> [Task brief]:
Write out, from the entries below, exactly the lines that run between the lines holding "The width and height of the screenshot is (1177, 549)." and "Switch to the Statistics", inclusive, and stop there.

> [Entries supplied]:
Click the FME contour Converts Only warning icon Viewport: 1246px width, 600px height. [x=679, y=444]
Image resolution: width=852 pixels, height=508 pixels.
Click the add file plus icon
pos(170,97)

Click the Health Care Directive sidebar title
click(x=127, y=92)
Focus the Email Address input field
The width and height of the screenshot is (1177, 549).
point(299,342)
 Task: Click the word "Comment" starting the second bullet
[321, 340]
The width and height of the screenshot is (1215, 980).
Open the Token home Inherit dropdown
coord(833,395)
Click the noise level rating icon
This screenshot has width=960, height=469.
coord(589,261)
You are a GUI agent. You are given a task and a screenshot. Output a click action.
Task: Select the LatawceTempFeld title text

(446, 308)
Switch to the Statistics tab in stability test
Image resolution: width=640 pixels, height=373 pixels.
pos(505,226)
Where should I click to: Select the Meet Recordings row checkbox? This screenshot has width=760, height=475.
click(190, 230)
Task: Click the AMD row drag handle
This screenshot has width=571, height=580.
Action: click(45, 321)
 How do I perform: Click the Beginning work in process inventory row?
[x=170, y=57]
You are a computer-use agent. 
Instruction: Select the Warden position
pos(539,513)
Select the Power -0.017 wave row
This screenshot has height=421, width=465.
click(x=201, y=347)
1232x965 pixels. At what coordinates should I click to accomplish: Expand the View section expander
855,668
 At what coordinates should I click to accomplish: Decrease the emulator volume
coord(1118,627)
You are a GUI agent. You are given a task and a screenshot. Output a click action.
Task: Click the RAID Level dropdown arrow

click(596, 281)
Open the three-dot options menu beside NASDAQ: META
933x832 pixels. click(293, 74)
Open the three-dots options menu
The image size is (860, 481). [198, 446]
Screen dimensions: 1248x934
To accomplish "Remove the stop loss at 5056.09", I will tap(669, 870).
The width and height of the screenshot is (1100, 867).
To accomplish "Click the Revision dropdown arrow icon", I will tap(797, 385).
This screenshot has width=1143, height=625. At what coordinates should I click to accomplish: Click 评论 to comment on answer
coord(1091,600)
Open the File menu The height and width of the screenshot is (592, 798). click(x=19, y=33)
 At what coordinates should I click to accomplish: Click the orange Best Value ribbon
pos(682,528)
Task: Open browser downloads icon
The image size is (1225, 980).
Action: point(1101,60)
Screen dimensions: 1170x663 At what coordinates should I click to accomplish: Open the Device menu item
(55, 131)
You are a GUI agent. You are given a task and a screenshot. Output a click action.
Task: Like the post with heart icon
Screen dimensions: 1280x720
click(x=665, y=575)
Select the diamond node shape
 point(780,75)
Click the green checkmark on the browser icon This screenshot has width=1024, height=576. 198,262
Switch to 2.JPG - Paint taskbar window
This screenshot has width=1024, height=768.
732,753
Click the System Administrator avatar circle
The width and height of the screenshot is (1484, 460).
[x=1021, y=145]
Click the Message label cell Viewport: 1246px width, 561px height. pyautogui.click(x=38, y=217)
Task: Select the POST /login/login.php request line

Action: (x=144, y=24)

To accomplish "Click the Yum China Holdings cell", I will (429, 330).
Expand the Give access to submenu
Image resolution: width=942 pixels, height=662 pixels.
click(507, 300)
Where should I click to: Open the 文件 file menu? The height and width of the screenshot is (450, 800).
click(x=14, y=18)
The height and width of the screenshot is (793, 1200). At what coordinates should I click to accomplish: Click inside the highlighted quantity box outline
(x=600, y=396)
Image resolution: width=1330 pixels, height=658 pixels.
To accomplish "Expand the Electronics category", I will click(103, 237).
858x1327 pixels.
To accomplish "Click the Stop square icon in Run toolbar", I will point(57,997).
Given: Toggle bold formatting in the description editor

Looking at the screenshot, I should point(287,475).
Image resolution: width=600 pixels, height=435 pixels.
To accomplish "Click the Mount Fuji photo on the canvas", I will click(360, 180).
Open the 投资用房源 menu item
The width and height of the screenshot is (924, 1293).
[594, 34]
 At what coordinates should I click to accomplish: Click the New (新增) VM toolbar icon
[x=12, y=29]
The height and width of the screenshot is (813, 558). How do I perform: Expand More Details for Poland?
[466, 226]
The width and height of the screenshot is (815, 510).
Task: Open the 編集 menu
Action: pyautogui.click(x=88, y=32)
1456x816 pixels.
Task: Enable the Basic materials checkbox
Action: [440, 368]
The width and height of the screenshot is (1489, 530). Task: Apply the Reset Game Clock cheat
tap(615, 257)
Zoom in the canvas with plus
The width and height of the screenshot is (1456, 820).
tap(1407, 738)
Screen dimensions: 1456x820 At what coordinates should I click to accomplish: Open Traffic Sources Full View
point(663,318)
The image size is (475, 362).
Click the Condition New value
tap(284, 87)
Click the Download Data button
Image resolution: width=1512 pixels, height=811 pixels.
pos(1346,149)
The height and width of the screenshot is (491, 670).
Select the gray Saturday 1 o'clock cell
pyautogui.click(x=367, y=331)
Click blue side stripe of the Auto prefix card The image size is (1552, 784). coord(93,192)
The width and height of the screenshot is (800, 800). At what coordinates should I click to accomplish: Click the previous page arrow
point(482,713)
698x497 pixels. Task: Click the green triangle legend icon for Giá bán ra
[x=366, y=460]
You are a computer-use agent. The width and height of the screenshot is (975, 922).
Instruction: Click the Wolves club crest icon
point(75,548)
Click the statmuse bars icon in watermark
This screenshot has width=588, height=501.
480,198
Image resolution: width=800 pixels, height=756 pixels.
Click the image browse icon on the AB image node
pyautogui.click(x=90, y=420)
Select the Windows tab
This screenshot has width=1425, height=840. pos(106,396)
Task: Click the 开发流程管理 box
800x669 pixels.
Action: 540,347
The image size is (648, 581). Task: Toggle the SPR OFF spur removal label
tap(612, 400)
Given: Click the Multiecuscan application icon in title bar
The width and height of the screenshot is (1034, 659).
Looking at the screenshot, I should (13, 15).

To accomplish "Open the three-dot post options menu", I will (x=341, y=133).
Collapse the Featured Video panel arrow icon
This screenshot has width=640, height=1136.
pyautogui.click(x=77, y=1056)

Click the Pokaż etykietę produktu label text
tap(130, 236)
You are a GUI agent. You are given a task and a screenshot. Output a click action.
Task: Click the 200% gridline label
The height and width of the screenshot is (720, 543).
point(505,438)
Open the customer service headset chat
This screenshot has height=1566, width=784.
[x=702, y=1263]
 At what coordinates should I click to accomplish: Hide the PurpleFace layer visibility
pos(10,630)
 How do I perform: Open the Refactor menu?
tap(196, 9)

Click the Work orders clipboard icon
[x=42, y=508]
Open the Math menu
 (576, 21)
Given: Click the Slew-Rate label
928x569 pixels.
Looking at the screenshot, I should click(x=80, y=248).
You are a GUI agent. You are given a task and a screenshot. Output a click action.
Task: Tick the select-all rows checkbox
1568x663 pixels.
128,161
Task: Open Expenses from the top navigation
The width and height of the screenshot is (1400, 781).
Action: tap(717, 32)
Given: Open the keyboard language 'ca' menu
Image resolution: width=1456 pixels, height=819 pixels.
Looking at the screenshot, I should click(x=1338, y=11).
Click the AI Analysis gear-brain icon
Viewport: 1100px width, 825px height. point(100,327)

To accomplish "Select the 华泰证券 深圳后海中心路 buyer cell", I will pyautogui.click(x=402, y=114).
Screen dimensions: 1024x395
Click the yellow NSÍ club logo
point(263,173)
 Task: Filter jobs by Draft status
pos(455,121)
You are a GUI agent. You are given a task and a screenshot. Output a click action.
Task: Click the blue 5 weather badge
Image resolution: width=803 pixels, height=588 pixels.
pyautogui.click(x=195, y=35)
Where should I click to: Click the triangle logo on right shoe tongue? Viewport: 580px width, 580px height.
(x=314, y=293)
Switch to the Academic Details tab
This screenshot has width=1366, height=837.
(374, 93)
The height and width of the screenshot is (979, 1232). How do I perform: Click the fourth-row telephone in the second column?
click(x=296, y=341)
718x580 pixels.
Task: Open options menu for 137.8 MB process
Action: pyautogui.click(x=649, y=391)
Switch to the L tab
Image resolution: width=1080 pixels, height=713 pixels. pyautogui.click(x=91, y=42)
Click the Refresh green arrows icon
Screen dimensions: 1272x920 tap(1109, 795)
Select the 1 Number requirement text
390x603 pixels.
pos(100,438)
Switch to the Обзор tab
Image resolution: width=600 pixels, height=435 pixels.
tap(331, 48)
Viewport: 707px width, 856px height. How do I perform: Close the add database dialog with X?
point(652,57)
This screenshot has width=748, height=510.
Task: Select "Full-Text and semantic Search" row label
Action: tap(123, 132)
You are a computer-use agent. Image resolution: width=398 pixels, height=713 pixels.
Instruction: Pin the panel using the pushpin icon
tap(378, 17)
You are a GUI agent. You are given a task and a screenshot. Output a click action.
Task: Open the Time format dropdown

> [Expected answer]:
The width and height of the screenshot is (1177, 549).
point(299,342)
 Task: Click the word "Comment" starting the second bullet
[321, 340]
The width and height of the screenshot is (1215, 980).
Open the Token home Inherit dropdown
coord(833,395)
Click the noise level rating icon
This screenshot has width=960, height=469.
coord(589,261)
You are a GUI agent. You are given a task and a screenshot. Output a click action.
Task: Select the LatawceTempFeld title text

(446, 308)
Switch to the Statistics tab in stability test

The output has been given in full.